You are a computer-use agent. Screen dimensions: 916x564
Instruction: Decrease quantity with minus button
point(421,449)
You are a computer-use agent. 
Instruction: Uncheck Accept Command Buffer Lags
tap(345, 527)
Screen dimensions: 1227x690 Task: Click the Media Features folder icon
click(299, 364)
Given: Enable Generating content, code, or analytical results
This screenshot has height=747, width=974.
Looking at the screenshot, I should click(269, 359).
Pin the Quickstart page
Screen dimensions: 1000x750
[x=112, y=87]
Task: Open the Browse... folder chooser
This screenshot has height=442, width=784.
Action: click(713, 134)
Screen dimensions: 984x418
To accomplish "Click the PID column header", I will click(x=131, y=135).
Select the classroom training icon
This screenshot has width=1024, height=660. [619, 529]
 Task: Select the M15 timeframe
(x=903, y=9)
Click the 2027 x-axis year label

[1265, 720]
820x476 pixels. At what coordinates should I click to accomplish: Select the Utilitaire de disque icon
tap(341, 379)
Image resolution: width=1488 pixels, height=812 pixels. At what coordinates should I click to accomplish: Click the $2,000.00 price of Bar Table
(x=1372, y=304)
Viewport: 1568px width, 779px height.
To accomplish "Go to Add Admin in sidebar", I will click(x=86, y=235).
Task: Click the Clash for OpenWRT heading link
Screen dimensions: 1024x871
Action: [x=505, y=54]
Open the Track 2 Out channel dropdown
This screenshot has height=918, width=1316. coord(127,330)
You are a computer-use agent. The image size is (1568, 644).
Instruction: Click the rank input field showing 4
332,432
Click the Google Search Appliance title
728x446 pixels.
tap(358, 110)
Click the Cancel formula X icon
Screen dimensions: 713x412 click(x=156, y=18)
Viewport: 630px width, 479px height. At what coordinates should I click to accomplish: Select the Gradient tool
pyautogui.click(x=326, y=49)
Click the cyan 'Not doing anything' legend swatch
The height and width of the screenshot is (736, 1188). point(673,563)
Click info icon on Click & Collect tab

___

- **Your objective**
Could you write out, exactly as they stand, only the lines above that begin at the line with "Instruction: Uncheck Accept" and stop after the line with "Task: Open the Browse... folder chooser"?

- **Result**
Instruction: Uncheck Accept Command Buffer Lags
tap(345, 527)
Screen dimensions: 1227x690 Task: Click the Media Features folder icon
click(299, 364)
Given: Enable Generating content, code, or analytical results
This screenshot has height=747, width=974.
Looking at the screenshot, I should click(269, 359).
Pin the Quickstart page
Screen dimensions: 1000x750
[x=112, y=87]
Task: Open the Browse... folder chooser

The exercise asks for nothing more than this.